▶ [Exercise requirements]:
Transcribe the data that follows precisely, omitting nothing.

▶ [Data for processing]:
>>>>

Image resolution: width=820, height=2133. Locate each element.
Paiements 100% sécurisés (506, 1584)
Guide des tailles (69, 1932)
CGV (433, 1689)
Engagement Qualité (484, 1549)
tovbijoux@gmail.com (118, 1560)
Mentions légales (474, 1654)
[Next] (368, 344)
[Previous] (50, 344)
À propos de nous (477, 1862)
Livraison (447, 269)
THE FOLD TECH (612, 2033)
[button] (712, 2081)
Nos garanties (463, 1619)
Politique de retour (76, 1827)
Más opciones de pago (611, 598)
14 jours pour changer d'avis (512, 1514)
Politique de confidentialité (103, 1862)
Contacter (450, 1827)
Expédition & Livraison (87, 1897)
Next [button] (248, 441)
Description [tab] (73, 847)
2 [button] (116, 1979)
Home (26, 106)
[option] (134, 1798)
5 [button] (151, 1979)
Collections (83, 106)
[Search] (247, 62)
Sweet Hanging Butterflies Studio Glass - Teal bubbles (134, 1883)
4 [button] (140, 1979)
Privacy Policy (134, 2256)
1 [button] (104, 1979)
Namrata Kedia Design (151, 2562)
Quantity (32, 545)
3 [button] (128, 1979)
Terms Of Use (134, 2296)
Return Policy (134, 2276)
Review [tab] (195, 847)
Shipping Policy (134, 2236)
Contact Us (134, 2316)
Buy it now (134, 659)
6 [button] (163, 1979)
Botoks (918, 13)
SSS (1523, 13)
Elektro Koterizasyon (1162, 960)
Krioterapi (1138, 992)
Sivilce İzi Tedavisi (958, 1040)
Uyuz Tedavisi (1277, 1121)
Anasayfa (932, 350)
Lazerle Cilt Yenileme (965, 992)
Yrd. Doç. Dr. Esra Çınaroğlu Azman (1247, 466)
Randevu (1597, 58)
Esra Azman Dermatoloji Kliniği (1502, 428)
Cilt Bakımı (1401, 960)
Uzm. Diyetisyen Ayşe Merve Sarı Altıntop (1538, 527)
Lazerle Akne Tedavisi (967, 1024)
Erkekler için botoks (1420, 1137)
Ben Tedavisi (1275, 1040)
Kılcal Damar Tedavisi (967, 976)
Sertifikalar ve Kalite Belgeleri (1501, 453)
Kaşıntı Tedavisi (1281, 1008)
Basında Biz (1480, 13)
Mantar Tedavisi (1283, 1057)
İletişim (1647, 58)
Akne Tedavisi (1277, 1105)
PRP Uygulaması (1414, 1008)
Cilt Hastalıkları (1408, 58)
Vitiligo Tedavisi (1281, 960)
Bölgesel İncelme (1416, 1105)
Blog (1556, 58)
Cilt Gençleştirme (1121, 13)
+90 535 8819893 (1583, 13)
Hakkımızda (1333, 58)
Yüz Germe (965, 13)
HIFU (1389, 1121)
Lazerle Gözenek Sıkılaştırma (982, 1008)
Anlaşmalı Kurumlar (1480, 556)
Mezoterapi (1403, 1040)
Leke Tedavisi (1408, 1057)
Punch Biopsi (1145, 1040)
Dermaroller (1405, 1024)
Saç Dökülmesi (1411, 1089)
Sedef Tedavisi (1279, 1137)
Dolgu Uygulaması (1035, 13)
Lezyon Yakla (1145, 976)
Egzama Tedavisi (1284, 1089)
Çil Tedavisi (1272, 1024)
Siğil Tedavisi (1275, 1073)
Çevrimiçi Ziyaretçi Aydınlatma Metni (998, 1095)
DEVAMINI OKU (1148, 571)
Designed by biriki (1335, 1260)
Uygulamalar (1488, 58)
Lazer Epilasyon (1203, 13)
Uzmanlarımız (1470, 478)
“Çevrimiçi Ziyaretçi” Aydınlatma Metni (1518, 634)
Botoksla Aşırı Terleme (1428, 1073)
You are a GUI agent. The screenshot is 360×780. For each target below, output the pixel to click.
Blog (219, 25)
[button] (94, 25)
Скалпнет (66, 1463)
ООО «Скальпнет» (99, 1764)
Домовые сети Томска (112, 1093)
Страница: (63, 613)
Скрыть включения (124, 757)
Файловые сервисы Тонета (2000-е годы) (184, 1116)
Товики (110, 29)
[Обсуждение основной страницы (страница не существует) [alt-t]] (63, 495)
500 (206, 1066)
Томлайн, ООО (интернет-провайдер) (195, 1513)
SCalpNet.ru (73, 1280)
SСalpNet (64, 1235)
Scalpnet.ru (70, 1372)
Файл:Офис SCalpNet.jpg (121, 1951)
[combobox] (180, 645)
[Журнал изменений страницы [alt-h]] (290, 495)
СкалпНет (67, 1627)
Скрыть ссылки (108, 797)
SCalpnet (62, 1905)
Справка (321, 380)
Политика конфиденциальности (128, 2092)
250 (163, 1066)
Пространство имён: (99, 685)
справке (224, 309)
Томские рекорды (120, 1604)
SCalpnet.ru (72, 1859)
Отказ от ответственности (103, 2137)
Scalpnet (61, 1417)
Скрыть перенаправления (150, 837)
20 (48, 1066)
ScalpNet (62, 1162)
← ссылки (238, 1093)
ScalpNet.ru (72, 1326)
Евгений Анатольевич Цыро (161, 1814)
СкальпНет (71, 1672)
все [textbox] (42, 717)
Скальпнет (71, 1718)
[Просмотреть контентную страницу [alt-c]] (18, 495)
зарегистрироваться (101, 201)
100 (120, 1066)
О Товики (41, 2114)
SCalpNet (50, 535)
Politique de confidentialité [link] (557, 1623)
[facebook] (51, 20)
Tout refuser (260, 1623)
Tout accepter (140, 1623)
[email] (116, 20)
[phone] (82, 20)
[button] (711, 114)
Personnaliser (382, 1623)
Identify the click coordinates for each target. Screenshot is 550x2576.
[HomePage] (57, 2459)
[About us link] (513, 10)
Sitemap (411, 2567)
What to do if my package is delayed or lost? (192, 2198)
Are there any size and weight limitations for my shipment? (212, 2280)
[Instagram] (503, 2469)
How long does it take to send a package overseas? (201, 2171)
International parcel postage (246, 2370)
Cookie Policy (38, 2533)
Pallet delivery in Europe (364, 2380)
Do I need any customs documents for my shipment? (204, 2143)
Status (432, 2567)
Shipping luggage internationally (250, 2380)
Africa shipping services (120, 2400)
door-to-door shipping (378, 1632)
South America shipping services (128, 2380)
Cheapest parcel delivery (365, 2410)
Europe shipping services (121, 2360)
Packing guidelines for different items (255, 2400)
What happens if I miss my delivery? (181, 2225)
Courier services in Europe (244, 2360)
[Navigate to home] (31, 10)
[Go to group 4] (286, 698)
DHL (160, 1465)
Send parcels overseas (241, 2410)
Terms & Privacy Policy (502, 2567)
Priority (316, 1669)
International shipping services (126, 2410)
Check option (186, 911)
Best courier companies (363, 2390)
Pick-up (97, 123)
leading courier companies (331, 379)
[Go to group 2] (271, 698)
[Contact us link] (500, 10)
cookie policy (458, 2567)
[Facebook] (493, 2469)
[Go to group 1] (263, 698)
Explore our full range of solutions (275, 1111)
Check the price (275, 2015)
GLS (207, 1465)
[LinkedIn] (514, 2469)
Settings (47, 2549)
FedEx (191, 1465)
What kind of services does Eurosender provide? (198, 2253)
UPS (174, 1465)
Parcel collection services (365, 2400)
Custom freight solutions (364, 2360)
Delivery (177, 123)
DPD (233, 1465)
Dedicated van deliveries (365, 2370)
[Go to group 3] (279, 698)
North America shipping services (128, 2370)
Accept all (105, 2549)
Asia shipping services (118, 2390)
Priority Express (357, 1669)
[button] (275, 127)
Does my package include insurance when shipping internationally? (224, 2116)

<<<<

▶ [Response]:
Image resolution: width=820, height=2133. Locate each element.
Paiements 100% sécurisés (506, 1584)
Guide des tailles (69, 1932)
CGV (433, 1689)
Engagement Qualité (484, 1549)
tovbijoux@gmail.com (118, 1560)
Mentions légales (474, 1654)
[Next] (368, 344)
[Previous] (50, 344)
À propos de nous (477, 1862)
Livraison (447, 269)
THE FOLD TECH (612, 2033)
[button] (712, 2081)
Nos garanties (463, 1619)
Politique de retour (76, 1827)
Más opciones de pago (611, 598)
14 jours pour changer d'avis (512, 1514)
Politique de confidentialité (103, 1862)
Contacter (450, 1827)
Expédition & Livraison (87, 1897)
Next [button] (248, 441)
Description [tab] (73, 847)
2 [button] (116, 1979)
Home (26, 106)
[option] (134, 1798)
5 [button] (151, 1979)
Collections (83, 106)
[Search] (247, 62)
Sweet Hanging Butterflies Studio Glass - Teal bubbles (134, 1883)
4 [button] (140, 1979)
Privacy Policy (134, 2256)
1 [button] (104, 1979)
Namrata Kedia Design (151, 2562)
Quantity (32, 545)
3 [button] (128, 1979)
Terms Of Use (134, 2296)
Return Policy (134, 2276)
Review [tab] (195, 847)
Shipping Policy (134, 2236)
Contact Us (134, 2316)
Buy it now (134, 659)
6 [button] (163, 1979)
Botoks (918, 13)
SSS (1523, 13)
Elektro Koterizasyon (1162, 960)
Krioterapi (1138, 992)
Sivilce İzi Tedavisi (958, 1040)
Uyuz Tedavisi (1277, 1121)
Anasayfa (932, 350)
Lazerle Cilt Yenileme (965, 992)
Yrd. Doç. Dr. Esra Çınaroğlu Azman (1247, 466)
Randevu (1597, 58)
Esra Azman Dermatoloji Kliniği (1502, 428)
Cilt Bakımı (1401, 960)
Uzm. Diyetisyen Ayşe Merve Sarı Altıntop (1538, 527)
Lazerle Akne Tedavisi (967, 1024)
Erkekler için botoks (1420, 1137)
Ben Tedavisi (1275, 1040)
Kılcal Damar Tedavisi (967, 976)
Sertifikalar ve Kalite Belgeleri (1501, 453)
Kaşıntı Tedavisi (1281, 1008)
Basında Biz (1480, 13)
Mantar Tedavisi (1283, 1057)
İletişim (1647, 58)
Akne Tedavisi (1277, 1105)
PRP Uygulaması (1414, 1008)
Cilt Hastalıkları (1408, 58)
Vitiligo Tedavisi (1281, 960)
Bölgesel İncelme (1416, 1105)
Blog (1556, 58)
Cilt Gençleştirme (1121, 13)
+90 535 8819893 (1583, 13)
Hakkımızda (1333, 58)
Yüz Germe (965, 13)
HIFU (1389, 1121)
Lazerle Gözenek Sıkılaştırma (982, 1008)
Anlaşmalı Kurumlar (1480, 556)
Mezoterapi (1403, 1040)
Leke Tedavisi (1408, 1057)
Punch Biopsi (1145, 1040)
Dermaroller (1405, 1024)
Saç Dökülmesi (1411, 1089)
Sedef Tedavisi (1279, 1137)
Dolgu Uygulaması (1035, 13)
Lezyon Yakla (1145, 976)
Egzama Tedavisi (1284, 1089)
Çil Tedavisi (1272, 1024)
Siğil Tedavisi (1275, 1073)
Çevrimiçi Ziyaretçi Aydınlatma Metni (998, 1095)
DEVAMINI OKU (1148, 571)
Designed by biriki (1335, 1260)
Uygulamalar (1488, 58)
Lazer Epilasyon (1203, 13)
Uzmanlarımız (1470, 478)
“Çevrimiçi Ziyaretçi” Aydınlatma Metni (1518, 634)
Botoksla Aşırı Terleme (1428, 1073)
You are a GUI agent. The screenshot is 360×780. For each target below, output the pixel to click.
Blog (219, 25)
[button] (94, 25)
Скалпнет (66, 1463)
ООО «Скальпнет» (99, 1764)
Домовые сети Томска (112, 1093)
Страница: (63, 613)
Скрыть включения (124, 757)
Файловые сервисы Тонета (2000-е годы) (184, 1116)
Товики (110, 29)
[Обсуждение основной страницы (страница не существует) [alt-t]] (63, 495)
500 (206, 1066)
Томлайн, ООО (интернет-провайдер) (195, 1513)
SCalpNet.ru (73, 1280)
SСalpNet (64, 1235)
Scalpnet.ru (70, 1372)
Файл:Офис SCalpNet.jpg (121, 1951)
[combobox] (180, 645)
[Журнал изменений страницы [alt-h]] (290, 495)
СкалпНет (67, 1627)
Скрыть ссылки (108, 797)
SCalpnet (62, 1905)
Справка (321, 380)
Политика конфиденциальности (128, 2092)
250 (163, 1066)
Пространство имён: (99, 685)
справке (224, 309)
Томские рекорды (120, 1604)
SCalpnet.ru (72, 1859)
Отказ от ответственности (103, 2137)
Scalpnet (61, 1417)
Скрыть перенаправления (150, 837)
20 (48, 1066)
ScalpNet (62, 1162)
← ссылки (238, 1093)
ScalpNet.ru (72, 1326)
Евгений Анатольевич Цыро (161, 1814)
СкальпНет (71, 1672)
все [textbox] (42, 717)
Скальпнет (71, 1718)
[Просмотреть контентную страницу [alt-c]] (18, 495)
зарегистрироваться (101, 201)
100 (120, 1066)
О Товики (41, 2114)
SCalpNet (50, 535)
Politique de confidentialité [link] (557, 1623)
[facebook] (51, 20)
Tout refuser (260, 1623)
Tout accepter (140, 1623)
[email] (116, 20)
[phone] (82, 20)
[button] (711, 114)
Personnaliser (382, 1623)
Identify the click coordinates for each target. Screenshot is 550x2576.
[HomePage] (57, 2459)
[About us link] (513, 10)
Sitemap (411, 2567)
What to do if my package is delayed or lost? (192, 2198)
Are there any size and weight limitations for my shipment? (212, 2280)
[Instagram] (503, 2469)
How long does it take to send a package overseas? (201, 2171)
International parcel postage (246, 2370)
Cookie Policy (38, 2533)
Pallet delivery in Europe (364, 2380)
Do I need any customs documents for my shipment? (204, 2143)
Status (432, 2567)
Shipping luggage internationally (250, 2380)
Africa shipping services (120, 2400)
door-to-door shipping (378, 1632)
South America shipping services (128, 2380)
Cheapest parcel delivery (365, 2410)
Europe shipping services (121, 2360)
Packing guidelines for different items (255, 2400)
What happens if I miss my delivery? (181, 2225)
Courier services in Europe (244, 2360)
[Navigate to home] (31, 10)
[Go to group 4] (286, 698)
DHL (160, 1465)
Send parcels overseas (241, 2410)
Terms & Privacy Policy (502, 2567)
Priority (316, 1669)
International shipping services (126, 2410)
Check option (186, 911)
Best courier companies (363, 2390)
Pick-up (97, 123)
leading courier companies (331, 379)
[Go to group 2] (271, 698)
[Contact us link] (500, 10)
cookie policy (458, 2567)
[Facebook] (493, 2469)
[Go to group 1] (263, 698)
Explore our full range of solutions (275, 1111)
Check the price (275, 2015)
GLS (207, 1465)
[LinkedIn] (514, 2469)
Settings (47, 2549)
FedEx (191, 1465)
What kind of services does Eurosender provide? (198, 2253)
UPS (174, 1465)
Parcel collection services (365, 2400)
Custom freight solutions (364, 2360)
Delivery (177, 123)
DPD (233, 1465)
Dedicated van deliveries (365, 2370)
[Go to group 3] (279, 698)
North America shipping services (128, 2370)
Accept all (105, 2549)
Asia shipping services (118, 2390)
Priority Express (357, 1669)
[button] (275, 127)
Does my package include insurance when shipping internationally? (224, 2116)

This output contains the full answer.